Passage fourni:
===
Il n'y avoit que la matiére de ceux des Prophétes qui les rendît différens des autres. Le terme Adéreth, que l'on employe ici, se lit dans Jonas, pour marquer le manteau du Roi de Ninive dans le Livre de Jonas III,6 ;& dans Josué (VII,21), pour le beau manteau qu'Achan vola au pillage de Jéricho (Augustin Calmet, Commentaire litteral sur tous les livres de l'Ancien et du Nouveau Testament, Tome 17, 1715 - www.google.fr/books/edition).
===
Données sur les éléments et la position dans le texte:
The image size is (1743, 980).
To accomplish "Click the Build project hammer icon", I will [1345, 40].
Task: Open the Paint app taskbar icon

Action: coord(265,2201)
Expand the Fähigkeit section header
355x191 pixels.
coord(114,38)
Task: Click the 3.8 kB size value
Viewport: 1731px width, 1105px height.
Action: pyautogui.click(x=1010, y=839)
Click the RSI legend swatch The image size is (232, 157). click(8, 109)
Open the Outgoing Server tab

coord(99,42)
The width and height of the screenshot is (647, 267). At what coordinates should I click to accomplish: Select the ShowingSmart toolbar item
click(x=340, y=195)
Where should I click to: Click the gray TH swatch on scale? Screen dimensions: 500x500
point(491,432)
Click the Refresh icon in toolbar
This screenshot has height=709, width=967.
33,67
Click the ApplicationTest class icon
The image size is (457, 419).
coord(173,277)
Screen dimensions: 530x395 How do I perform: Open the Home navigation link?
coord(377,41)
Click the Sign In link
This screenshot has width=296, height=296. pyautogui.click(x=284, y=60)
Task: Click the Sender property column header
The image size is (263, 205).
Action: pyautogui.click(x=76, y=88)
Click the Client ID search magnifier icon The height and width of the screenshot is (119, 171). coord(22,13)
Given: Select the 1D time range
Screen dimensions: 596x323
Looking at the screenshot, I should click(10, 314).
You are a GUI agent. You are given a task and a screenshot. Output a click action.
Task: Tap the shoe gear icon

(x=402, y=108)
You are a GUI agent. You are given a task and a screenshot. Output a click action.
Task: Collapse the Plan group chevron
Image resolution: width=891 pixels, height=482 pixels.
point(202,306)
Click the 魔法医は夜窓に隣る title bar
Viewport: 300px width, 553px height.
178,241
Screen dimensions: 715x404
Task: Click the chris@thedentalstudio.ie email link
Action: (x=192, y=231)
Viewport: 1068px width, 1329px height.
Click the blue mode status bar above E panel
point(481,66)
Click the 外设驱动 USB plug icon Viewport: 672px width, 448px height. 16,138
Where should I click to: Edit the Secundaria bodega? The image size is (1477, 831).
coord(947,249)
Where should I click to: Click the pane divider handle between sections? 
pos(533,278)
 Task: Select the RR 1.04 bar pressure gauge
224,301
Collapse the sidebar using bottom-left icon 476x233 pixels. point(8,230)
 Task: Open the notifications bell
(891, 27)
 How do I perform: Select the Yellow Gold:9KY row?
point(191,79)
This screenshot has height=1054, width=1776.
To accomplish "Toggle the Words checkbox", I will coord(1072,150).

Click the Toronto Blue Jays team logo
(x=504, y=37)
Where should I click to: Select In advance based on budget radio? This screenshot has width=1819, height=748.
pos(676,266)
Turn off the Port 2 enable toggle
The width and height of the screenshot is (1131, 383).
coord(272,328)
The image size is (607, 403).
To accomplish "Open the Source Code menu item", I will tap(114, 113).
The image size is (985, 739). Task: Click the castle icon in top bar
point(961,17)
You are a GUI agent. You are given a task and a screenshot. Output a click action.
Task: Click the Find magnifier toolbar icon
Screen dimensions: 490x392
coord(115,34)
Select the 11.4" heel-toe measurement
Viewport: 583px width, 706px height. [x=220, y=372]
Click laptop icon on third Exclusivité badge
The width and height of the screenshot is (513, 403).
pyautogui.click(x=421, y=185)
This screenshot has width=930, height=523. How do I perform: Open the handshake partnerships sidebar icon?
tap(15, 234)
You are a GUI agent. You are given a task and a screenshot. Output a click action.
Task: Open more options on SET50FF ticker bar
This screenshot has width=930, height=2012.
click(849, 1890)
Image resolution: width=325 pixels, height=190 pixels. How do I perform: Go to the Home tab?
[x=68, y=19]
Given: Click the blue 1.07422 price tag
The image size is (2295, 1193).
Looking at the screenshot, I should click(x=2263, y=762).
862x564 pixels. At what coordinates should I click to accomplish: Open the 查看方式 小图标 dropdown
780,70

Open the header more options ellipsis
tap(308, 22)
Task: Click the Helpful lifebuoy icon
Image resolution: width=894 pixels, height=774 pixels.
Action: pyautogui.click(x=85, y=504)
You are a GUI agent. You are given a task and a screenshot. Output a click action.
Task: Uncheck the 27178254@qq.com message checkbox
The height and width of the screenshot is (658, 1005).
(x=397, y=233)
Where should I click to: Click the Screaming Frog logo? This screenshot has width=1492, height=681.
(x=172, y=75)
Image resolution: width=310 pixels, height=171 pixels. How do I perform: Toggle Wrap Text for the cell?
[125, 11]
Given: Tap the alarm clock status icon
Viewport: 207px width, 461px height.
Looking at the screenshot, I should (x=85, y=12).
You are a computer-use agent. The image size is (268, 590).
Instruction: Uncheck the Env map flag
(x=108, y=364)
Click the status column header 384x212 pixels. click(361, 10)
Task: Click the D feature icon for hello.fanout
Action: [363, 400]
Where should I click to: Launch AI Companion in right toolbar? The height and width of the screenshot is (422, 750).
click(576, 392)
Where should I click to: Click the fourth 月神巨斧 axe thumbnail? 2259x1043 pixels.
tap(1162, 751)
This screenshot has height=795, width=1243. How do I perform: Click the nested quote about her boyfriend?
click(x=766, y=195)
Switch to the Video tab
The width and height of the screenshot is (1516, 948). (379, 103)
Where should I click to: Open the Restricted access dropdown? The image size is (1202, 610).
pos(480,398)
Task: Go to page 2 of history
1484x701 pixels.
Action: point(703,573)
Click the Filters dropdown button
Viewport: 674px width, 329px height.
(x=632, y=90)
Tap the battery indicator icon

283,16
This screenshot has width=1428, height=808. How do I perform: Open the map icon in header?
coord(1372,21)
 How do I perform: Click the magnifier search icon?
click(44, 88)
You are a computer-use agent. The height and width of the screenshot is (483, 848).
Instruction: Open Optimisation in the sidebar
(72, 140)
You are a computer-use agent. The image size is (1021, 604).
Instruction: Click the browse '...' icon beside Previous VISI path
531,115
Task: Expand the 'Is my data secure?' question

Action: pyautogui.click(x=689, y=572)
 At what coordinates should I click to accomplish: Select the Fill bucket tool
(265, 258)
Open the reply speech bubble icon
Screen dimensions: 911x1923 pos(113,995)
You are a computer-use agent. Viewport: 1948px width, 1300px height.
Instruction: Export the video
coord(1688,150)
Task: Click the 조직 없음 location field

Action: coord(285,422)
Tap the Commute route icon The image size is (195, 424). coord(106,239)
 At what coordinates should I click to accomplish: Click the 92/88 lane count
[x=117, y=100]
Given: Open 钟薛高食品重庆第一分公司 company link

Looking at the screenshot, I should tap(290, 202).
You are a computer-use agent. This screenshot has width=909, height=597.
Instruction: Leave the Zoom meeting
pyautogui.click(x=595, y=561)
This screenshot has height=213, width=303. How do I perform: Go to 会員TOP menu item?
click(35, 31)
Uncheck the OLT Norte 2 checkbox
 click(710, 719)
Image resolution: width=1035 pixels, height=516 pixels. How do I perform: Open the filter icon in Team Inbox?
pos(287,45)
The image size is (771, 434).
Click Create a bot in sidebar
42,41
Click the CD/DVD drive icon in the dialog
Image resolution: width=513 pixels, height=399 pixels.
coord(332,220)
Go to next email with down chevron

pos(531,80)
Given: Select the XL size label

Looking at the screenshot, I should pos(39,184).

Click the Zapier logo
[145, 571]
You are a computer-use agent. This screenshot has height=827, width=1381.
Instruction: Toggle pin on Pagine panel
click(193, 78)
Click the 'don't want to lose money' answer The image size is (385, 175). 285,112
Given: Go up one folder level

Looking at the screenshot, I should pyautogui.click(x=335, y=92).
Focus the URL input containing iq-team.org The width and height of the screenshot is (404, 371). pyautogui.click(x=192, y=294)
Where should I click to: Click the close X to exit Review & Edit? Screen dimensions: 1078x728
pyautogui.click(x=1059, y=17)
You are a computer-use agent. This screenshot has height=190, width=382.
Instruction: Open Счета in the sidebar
===
Objectif énoncé 1:
Reproduisez fidèlement la partie du passage sur le terme Adéreth qui s'ouvre sur les mots contenant « Il n'y avoit » et se clôt sur « 1715 - www.google.fr/books/edition). ».
Objectif énoncé 2:
D'après le passage sur le terme Adéreth, quel objet Achan vola-t-il au pillage de Jéricho ?
Objectif énoncé 3:
Réécrivez sous forme de liste concise le paragraphe du passage sur le terme Adéreth qui débute par « Il n'y avoit que », en conservant ses faits principaux.

Résultat 1:
Il n'y avoit que la matiére de ceux des Prophétes qui les rendît différens des autres. Le terme Adéreth, que l'on employe ici, se lit dans Jonas, pour marquer le manteau du Roi de Ninive dans le Livre de Jonas III,6 ;& dans Josué (VII,21), pour le beau manteau qu'Achan vola au pillage de Jéricho (Augustin Calmet, Commentaire litteral sur tous les livres de l'Ancien et du Nouveau Testament, Tome 17, 1715 - www.google.fr/books/edition).

Résultat 2:
Le beau manteau.

Résultat 3:
- Seule la matière de ceux des prophètes les rendait différents des autres.
- Le terme Adéreth, employé ici, se lit dans le Livre de Jonas (III, 6) pour désigner le manteau du roi de Ninive.
- Il se lit aussi dans Josué (VII, 21) pour désigner le beau manteau qu'Achan vola au pillage de Jéricho.
- Source : Augustin Calmet, *Commentaire littéral sur tous les livres de l'Ancien et du Nouveau Testament*, tome 17, 1715.